#### Your task
Print every line of the data below verbatim, without any alteration.

Records excerpted from a collection
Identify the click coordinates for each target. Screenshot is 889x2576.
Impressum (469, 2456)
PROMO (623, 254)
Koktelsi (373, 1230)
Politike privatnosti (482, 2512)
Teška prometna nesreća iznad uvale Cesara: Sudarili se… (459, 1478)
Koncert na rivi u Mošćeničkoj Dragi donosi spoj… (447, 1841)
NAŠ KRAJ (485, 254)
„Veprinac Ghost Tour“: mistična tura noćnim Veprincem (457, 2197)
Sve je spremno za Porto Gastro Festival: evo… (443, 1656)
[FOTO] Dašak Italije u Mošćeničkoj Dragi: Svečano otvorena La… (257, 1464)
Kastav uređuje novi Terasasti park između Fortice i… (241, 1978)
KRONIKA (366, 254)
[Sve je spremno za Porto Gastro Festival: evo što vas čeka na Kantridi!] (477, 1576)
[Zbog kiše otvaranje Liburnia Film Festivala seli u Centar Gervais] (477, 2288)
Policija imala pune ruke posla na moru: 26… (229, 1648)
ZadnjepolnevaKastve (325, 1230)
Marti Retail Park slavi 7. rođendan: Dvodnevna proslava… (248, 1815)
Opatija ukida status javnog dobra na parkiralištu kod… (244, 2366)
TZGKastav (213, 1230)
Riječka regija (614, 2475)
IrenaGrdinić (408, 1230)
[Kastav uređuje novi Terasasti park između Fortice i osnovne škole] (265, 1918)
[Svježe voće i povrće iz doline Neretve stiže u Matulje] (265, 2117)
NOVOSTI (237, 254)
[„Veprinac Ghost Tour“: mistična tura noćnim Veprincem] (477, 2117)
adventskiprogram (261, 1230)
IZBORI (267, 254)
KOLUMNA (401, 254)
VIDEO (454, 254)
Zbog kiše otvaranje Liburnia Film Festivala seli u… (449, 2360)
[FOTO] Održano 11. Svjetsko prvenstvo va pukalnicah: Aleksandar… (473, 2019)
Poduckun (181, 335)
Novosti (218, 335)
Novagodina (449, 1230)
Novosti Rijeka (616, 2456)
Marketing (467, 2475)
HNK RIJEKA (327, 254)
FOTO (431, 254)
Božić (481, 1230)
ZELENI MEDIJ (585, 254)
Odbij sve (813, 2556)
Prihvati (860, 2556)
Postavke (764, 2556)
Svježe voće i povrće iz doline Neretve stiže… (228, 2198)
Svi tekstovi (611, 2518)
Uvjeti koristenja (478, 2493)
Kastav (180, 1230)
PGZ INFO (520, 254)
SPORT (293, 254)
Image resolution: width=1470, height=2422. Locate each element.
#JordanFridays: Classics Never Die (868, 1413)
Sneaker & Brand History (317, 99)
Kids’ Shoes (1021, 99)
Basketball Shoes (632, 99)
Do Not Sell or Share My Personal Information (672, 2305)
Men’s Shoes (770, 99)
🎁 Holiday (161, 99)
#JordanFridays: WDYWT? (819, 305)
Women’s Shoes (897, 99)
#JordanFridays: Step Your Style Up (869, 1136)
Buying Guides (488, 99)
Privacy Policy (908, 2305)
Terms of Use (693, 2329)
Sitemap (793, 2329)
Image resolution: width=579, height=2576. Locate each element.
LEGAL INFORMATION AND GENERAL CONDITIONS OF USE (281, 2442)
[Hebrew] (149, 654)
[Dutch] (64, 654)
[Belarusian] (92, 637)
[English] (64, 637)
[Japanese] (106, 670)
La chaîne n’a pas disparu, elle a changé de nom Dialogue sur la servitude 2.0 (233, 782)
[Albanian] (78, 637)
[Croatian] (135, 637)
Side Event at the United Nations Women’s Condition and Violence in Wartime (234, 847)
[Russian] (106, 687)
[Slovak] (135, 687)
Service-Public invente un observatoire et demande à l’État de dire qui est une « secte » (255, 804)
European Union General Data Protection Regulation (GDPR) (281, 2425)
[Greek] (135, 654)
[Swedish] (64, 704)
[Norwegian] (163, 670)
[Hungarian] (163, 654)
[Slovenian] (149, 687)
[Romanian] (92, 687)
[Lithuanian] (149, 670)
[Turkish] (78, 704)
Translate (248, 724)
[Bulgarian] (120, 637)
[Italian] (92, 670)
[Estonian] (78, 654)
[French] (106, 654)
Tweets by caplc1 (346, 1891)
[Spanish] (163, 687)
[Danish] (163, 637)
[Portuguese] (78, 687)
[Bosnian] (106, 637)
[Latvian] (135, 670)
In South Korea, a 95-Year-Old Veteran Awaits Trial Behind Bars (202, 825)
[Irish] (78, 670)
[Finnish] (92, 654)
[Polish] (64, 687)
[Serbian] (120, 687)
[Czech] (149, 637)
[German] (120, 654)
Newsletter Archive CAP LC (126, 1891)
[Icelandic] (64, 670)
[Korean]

#### Exercise response
Identify the click coordinates for each target. Screenshot is 889x2576.
Impressum (469, 2456)
PROMO (623, 254)
Koktelsi (373, 1230)
Politike privatnosti (482, 2512)
Teška prometna nesreća iznad uvale Cesara: Sudarili se… (459, 1478)
Koncert na rivi u Mošćeničkoj Dragi donosi spoj… (447, 1841)
NAŠ KRAJ (485, 254)
„Veprinac Ghost Tour“: mistična tura noćnim Veprincem (457, 2197)
Sve je spremno za Porto Gastro Festival: evo… (443, 1656)
[FOTO] Dašak Italije u Mošćeničkoj Dragi: Svečano otvorena La… (257, 1464)
Kastav uređuje novi Terasasti park između Fortice i… (241, 1978)
KRONIKA (366, 254)
[Sve je spremno za Porto Gastro Festival: evo što vas čeka na Kantridi!] (477, 1576)
[Zbog kiše otvaranje Liburnia Film Festivala seli u Centar Gervais] (477, 2288)
Policija imala pune ruke posla na moru: 26… (229, 1648)
ZadnjepolnevaKastve (325, 1230)
Marti Retail Park slavi 7. rođendan: Dvodnevna proslava… (248, 1815)
Opatija ukida status javnog dobra na parkiralištu kod… (244, 2366)
TZGKastav (213, 1230)
Riječka regija (614, 2475)
IrenaGrdinić (408, 1230)
[Kastav uređuje novi Terasasti park između Fortice i osnovne škole] (265, 1918)
[Svježe voće i povrće iz doline Neretve stiže u Matulje] (265, 2117)
NOVOSTI (237, 254)
[„Veprinac Ghost Tour“: mistična tura noćnim Veprincem] (477, 2117)
adventskiprogram (261, 1230)
IZBORI (267, 254)
KOLUMNA (401, 254)
VIDEO (454, 254)
Zbog kiše otvaranje Liburnia Film Festivala seli u… (449, 2360)
[FOTO] Održano 11. Svjetsko prvenstvo va pukalnicah: Aleksandar… (473, 2019)
Poduckun (181, 335)
Novosti (218, 335)
Novagodina (449, 1230)
Novosti Rijeka (616, 2456)
Marketing (467, 2475)
HNK RIJEKA (327, 254)
FOTO (431, 254)
Božić (481, 1230)
ZELENI MEDIJ (585, 254)
Odbij sve (813, 2556)
Prihvati (860, 2556)
Postavke (764, 2556)
Svježe voće i povrće iz doline Neretve stiže… (228, 2198)
Svi tekstovi (611, 2518)
Uvjeti koristenja (478, 2493)
Kastav (180, 1230)
PGZ INFO (520, 254)
SPORT (293, 254)
Image resolution: width=1470, height=2422. Locate each element.
#JordanFridays: Classics Never Die (868, 1413)
Sneaker & Brand History (317, 99)
Kids’ Shoes (1021, 99)
Basketball Shoes (632, 99)
Do Not Sell or Share My Personal Information (672, 2305)
Men’s Shoes (770, 99)
🎁 Holiday (161, 99)
#JordanFridays: WDYWT? (819, 305)
Women’s Shoes (897, 99)
#JordanFridays: Step Your Style Up (869, 1136)
Buying Guides (488, 99)
Privacy Policy (908, 2305)
Terms of Use (693, 2329)
Sitemap (793, 2329)
Image resolution: width=579, height=2576. Locate each element.
LEGAL INFORMATION AND GENERAL CONDITIONS OF USE (281, 2442)
[Hebrew] (149, 654)
[Dutch] (64, 654)
[Belarusian] (92, 637)
[English] (64, 637)
[Japanese] (106, 670)
La chaîne n’a pas disparu, elle a changé de nom Dialogue sur la servitude 2.0 (233, 782)
[Albanian] (78, 637)
[Croatian] (135, 637)
Side Event at the United Nations Women’s Condition and Violence in Wartime (234, 847)
[Russian] (106, 687)
[Slovak] (135, 687)
Service-Public invente un observatoire et demande à l’État de dire qui est une « secte » (255, 804)
European Union General Data Protection Regulation (GDPR) (281, 2425)
[Greek] (135, 654)
[Swedish] (64, 704)
[Norwegian] (163, 670)
[Hungarian] (163, 654)
[Slovenian] (149, 687)
[Romanian] (92, 687)
[Lithuanian] (149, 670)
[Turkish] (78, 704)
Translate (248, 724)
[Bulgarian] (120, 637)
[Italian] (92, 670)
[Estonian] (78, 654)
[French] (106, 654)
Tweets by caplc1 (346, 1891)
[Spanish] (163, 687)
[Danish] (163, 637)
[Portuguese] (78, 687)
[Bosnian] (106, 637)
[Latvian] (135, 670)
In South Korea, a 95-Year-Old Veteran Awaits Trial Behind Bars (202, 825)
[Irish] (78, 670)
[Finnish] (92, 654)
[Polish] (64, 687)
[Serbian] (120, 687)
[Czech] (149, 637)
[German] (120, 654)
Newsletter Archive CAP LC (126, 1891)
[Icelandic] (64, 670)
[Korean]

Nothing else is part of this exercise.